Well, Big Play has resurfaced, as part of an Agatha Christie–esque mystery involving a missing Georgia hedge-fund manager named Kirk Wright. It seems that about a month ago, the Marietta-based Wright vanished, although not completely: he still communicates with his lawyer, and not from the afterlife, either — apparently from some US location where he’s in hiding.
The lawyer, an ex-SEC type named Jacob Frenkel, says that Wright has disappeared because of “concerns about his safety,” although a warrant for his arrest in conjunction with an SEC lawsuit is probably also a compelling reason. Apparently, Wright managed a $185-million fund that lost a lot of people their shirts, and some of his investors were former NFL players. According to Frenkel, two of those former players made threats against Wright, causing him to go into hiding. Frenkel says that two players went to Wright’s home, posed as law-enforcement officers, and demanded to know his whereabouts.

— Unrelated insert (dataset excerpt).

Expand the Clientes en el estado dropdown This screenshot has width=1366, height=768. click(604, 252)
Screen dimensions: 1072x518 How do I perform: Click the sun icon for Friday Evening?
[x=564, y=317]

Clay was one of Wright’s clients. Among Wright’s other clients were fellow NFL ex-safeties Blaine Bishop and Steve Atwater, as well as onetime running back Terrell Davis and current player Carol Emmons. Frenkel is not revealing the names of the two offending players, but we’ll find out soon enough.
The rites of spring
The Dwight Gooden story has now officially triggered the Daryl Strawberry clause of sports-crime reporting, having become just too damn sad to joke about. In what has become an annual rite as timeless and dependable as the emergence of Punxsatawney Phil, Gooden was arrested during spring training again last week, this time for violating the terms of his probation. Gooden apparently admitted to his parole officer that he’d been doing coke. The officer then ordered a tox screen, Doc failed it, and off to jail he went. You know things have gotten depressing when you start volunteering the evidence to the authorities.
One of Doc’s first busts was a spring-training coke arrest in 1987. He was again busted in the spring of 1991, charged with rape alongside Vince Coleman and Daryl Boston. After his retirement, Doc was busted in the spring of 2002 for a DUI. The following year he was hit just a few weeks short of spring training, in January of 2003, this time for driving with a suspended license. Then last year, Dwight was busted on March 12 for punching his girlfriend after she pulled a Russell Crowe and threw a telephone at his head. In August, Doc was arrested again for an alcohol-related driving incident.